• _REQUIRED WORK_
a) From the Noguchi article, reproduce the passage starting at "Photo: Donna Svennevik." and ending at "to the city.".
b) Answer these questions using the Noguchi article:
(i) How many works does the exhibition present?
(ii) In what material did Noguchi sculpt the bust of Buckminster Fuller?
(iii) At whose immigration hearing did Noguchi testify as a character witness?

## start EXCERPTED TEXT

Noguchi’s New York Envisions an Ideal City

 

Isamu Noguchi at the debut of Unidentified Object (1979)
Photo: Donna Svennevik. The Noguchi Museum Archives, 04144.

 

text by Hank Manning


In celebration of its 40th anniversary, the Noguchi Museum presents Noguchi's New York, highlighting the artist’s attempts—many of them unsuccessful—to beautify and improve the city. The exhibition presents more than 50 works, including sculptures, photographs, and plots for landscape architecture; and celebrates the museum and sculpture garden, situated in Noguchi’s former home and studio, as one of his gifts to the city. 

Installation view. Photo: Nicholas Knight

Noguchi saw cities as inseparable from their people, particularly enjoying the feeling that, like him, every New Yorker came from somewhere else. In the 1920s, after dropping out of Columbia, he befriended a diverse group of artists. To fund his world travels, he sculpted busts of these friends in various materials meant to represent their personalities—Claire Boothe Luce in marble, Buckminster Fuller in chrome, Suzanne Ziegler in wood. As a central figure in New York’s intelligentsia, he even testified as a character witness at John Lennon’s immigration hearing.

## end EXCERPTED TEXT
## start DATA SUPPLIED

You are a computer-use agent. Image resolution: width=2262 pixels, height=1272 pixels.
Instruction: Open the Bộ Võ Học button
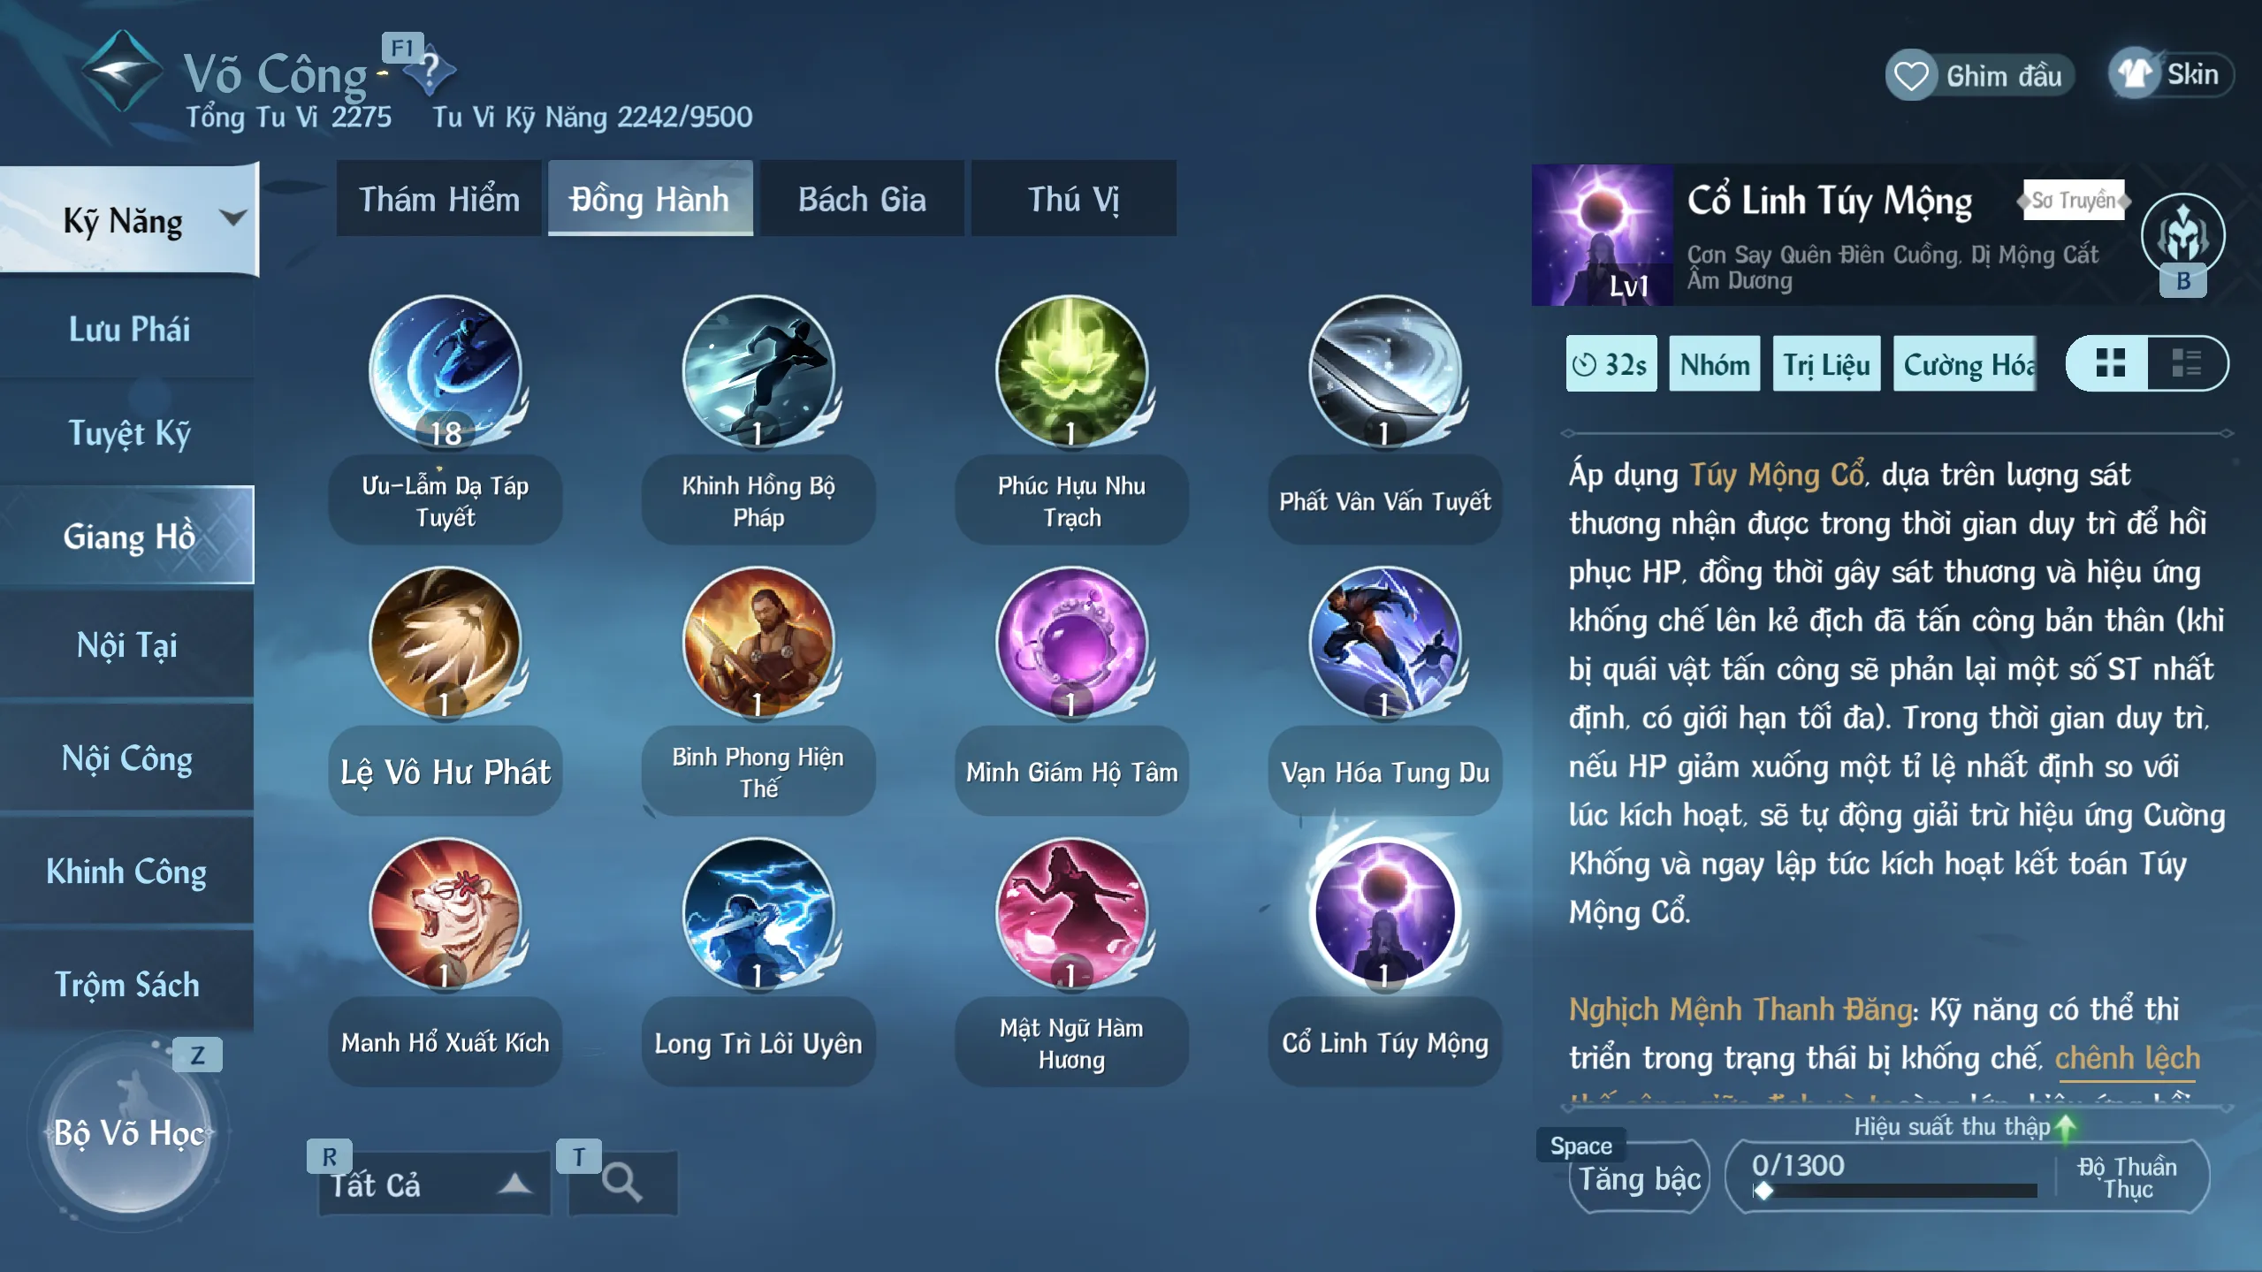pos(128,1132)
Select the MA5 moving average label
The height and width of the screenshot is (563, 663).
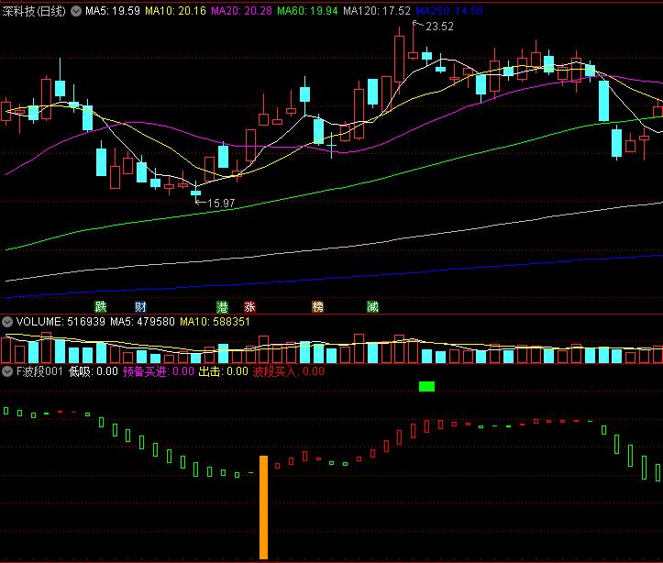coord(113,11)
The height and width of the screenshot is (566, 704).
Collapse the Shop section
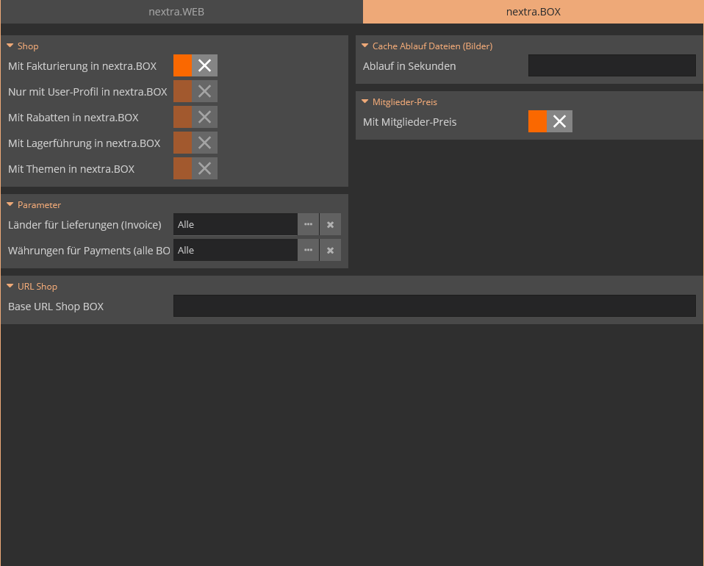click(22, 46)
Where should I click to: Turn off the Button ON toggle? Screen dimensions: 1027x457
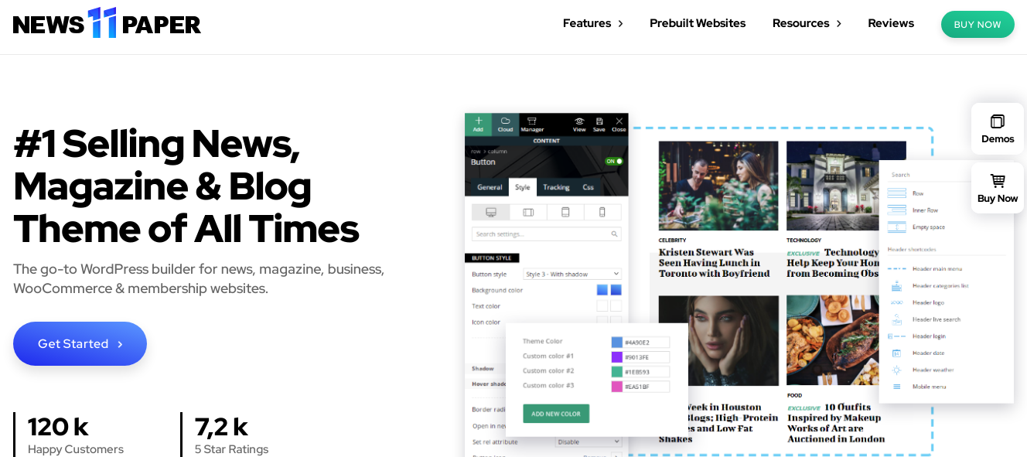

## end DATA SUPPLIED

• _RESULTS FOR THE EXERCISE_
a)
Photo: Donna Svennevik. The Noguchi Museum Archives, 04144.

 

text by Hank Manning


In celebration of its 40th anniversary, the Noguchi Museum presents Noguchi's New York, highlighting the artist’s attempts—many of them unsuccessful—to beautify and improve the city. The exhibition presents more than 50 works, including sculptures, photographs, and plots for landscape architecture; and celebrates the museum and sculpture garden, situated in Noguchi’s former home and studio, as one of his gifts to the city.

b)
(i) More than 50
(ii) Chrome
(iii) John Lennon's